• _Passage to read_
--- Start ---
On February 9, 2018, the Company’s wholly-owned subsidiary, AAdvantage Laundry Systems, entered into a lease agreement pursuant to which it leases a total of 5,000 square feet of warehouse and office space from an affiliate of Mike Zuffinetti, former Chief Executive Officer of AAdvantage. Monthly base rental payments are $4,000 during the initial term of this lease. AAdvantage also leases warehouse and office space from an affiliate of Mike Zuffinetti under a separate lease agreement. Monthly base rental payments under this lease are $36,000. In addition to base rent, AAdvantage is responsible under each of these leases for costs related to real estate taxes, utilities, maintenance, repairs and insurance. Each lease has an initial term of five years and provides for two successive three-year renewal terms at the option of the Company. Payments under the leases described in this paragraph totaled approximately $481,000 during each of fiscal 2022 and 2021.
--- End ---
• _Provided material_
--- Start ---
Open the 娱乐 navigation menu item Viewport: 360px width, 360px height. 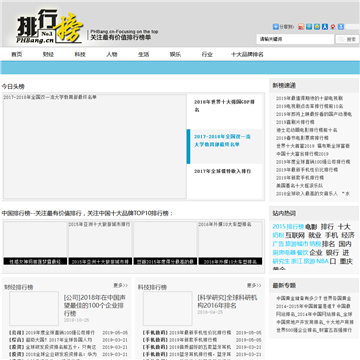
--- End ---
• _Goal_
In the passage on AAdvantage's leases, what is the monthly base rent under the separate lease agreement?

• _Result of the exercise_
$36,000